#### [Exercise aim]
Rewrite the passage of the review of David Malouf's short stories from "There are seven" up to and including "it, is dismayed.", replacing "tough" with "rugged".

Posted by: Corri van de Stege | May 28, 2008

The Neustadt Challenge – David Malouf

David Malouf – Every Move You Make

 

David Malouf is an Australian author, with Lebanese and British parents, and winner of the Neustadt prize for Literature in 2000.  He was first of all a poet, and subsequently wrote novellas and novels.  I read a collection of short stories as part of the challenge to read three Neustadt authors.  [And of course, I can also count this towards the short story reading challenge]

 

There are seven stories in this collection and is difficult to chose a favourite one.  I loved the first in the collection ‘The Valley of the Lagoons’ which is about a rite of passage from teenager to adult.  The narrator, Angus, is a 16-year old and for the first time permission his father allows him to go with his friend Braden to the Lagoons. Braden will soon go to university and he has made this annual trip with his own father and brothers for a number of years.  The McGeowns are tough but have real integrity.  Braden is different from his brothers; he is academic.  His older brother Glen accepts this ‘difference’ but Stuart is puzzled by it, is dismayed.

#### [Dataset]
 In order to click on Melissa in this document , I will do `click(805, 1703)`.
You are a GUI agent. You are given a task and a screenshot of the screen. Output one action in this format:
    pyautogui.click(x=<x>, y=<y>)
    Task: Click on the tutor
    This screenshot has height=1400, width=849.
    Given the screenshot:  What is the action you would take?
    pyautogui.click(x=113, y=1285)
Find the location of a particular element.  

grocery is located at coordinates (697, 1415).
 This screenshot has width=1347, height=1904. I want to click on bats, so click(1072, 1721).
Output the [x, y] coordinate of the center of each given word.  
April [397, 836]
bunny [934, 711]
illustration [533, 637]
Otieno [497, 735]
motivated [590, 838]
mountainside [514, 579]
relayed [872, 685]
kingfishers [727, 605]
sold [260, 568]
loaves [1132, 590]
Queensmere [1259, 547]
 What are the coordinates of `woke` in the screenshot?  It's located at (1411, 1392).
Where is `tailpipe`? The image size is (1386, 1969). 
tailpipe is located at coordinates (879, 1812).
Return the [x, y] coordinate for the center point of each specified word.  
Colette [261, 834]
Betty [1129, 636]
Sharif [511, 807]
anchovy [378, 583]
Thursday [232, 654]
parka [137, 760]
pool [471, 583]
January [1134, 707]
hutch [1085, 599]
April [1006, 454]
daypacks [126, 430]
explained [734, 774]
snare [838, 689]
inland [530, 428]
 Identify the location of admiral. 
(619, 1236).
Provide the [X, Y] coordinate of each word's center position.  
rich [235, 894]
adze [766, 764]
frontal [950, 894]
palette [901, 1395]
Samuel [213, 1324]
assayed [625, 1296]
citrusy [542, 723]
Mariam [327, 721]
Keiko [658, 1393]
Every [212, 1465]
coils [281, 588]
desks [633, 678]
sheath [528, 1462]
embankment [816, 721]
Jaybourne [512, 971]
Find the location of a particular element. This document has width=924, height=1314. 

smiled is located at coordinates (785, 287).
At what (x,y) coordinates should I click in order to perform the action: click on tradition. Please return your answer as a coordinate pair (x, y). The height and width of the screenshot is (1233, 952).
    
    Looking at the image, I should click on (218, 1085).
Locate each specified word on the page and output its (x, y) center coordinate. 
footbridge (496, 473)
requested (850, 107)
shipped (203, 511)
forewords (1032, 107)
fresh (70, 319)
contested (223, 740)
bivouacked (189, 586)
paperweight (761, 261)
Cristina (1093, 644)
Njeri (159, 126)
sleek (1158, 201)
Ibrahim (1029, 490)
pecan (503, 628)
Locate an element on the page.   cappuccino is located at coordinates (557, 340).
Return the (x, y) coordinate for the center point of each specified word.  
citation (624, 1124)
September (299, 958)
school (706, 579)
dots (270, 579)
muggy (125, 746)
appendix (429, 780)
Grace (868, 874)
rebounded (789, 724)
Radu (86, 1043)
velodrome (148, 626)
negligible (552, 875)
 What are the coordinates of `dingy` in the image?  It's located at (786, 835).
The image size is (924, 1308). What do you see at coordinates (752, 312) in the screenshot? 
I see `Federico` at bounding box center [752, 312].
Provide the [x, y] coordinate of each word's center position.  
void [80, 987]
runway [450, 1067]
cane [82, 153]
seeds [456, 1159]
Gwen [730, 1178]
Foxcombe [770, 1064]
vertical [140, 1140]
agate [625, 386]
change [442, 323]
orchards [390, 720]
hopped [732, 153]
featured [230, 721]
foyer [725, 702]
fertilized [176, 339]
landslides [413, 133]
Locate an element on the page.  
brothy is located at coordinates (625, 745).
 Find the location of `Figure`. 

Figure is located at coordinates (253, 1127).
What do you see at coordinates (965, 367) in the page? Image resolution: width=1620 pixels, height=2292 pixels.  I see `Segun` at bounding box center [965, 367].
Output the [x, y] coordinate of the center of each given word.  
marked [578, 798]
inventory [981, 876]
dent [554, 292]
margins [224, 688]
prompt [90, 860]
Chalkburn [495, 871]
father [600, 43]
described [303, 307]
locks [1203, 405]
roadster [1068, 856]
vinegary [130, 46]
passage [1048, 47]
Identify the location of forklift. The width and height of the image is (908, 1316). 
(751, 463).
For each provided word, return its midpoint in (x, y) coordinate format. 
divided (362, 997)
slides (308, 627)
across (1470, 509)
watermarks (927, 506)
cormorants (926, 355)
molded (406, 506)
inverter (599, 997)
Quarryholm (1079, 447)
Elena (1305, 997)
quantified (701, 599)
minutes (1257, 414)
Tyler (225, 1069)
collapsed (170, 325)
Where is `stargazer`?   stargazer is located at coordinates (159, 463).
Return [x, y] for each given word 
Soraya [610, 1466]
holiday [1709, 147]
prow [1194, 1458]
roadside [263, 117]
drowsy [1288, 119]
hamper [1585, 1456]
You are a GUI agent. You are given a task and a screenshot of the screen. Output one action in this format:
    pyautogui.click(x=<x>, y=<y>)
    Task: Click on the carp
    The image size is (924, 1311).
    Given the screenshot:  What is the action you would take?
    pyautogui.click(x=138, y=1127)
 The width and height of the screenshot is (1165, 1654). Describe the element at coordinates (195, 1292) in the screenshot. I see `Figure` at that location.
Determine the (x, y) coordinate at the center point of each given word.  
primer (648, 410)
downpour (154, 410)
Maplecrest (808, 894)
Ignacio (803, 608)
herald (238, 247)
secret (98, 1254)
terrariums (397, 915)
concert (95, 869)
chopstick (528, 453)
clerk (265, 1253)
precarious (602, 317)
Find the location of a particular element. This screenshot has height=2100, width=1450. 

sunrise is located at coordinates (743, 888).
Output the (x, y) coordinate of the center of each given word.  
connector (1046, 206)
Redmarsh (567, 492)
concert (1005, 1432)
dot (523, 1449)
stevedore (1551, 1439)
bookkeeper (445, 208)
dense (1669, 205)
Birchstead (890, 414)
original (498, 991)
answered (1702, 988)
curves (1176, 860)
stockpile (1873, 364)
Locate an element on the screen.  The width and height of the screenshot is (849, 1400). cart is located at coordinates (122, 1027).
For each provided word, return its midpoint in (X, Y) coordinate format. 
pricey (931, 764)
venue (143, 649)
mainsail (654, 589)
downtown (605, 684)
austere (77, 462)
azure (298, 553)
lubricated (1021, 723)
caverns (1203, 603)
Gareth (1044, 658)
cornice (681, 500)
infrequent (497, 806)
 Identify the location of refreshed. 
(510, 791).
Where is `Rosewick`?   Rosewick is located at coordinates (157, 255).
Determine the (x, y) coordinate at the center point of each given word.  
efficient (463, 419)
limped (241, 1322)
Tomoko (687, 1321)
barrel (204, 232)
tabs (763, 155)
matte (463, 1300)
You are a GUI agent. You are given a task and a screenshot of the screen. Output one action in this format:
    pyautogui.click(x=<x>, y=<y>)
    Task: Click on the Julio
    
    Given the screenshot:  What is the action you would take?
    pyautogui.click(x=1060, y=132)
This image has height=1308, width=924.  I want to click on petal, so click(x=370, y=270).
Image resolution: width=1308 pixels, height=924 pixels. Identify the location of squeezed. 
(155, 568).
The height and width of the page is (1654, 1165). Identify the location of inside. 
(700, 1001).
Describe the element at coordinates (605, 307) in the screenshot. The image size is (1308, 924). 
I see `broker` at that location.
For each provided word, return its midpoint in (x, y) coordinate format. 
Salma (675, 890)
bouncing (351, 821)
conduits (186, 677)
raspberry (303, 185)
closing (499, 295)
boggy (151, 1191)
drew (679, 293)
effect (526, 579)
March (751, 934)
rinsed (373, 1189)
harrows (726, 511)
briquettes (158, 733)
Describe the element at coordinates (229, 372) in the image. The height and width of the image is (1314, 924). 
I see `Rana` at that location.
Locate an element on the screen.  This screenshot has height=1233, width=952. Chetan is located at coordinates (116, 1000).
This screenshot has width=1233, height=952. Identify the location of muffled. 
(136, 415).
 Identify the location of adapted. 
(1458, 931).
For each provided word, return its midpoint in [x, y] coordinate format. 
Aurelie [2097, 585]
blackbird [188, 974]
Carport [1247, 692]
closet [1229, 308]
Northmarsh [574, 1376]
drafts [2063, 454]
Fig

#### [Exercise output]
There are seven stories in this collection and is difficult to chose a favourite one.  I loved the first in the collection ‘The Valley of the Lagoons’ which is about a rite of passage from teenager to adult.  The narrator, Angus, is a 16-year old and for the first time permission his father allows him to go with his friend Braden to the Lagoons. Braden will soon go to university and he has made this annual trip with his own father and brothers for a number of years.  The McGeowns are rugged but have real integrity.  Braden is different from his brothers; he is academic.  His older brother Glen accepts this ‘difference’ but Stuart is puzzled by it, is dismayed.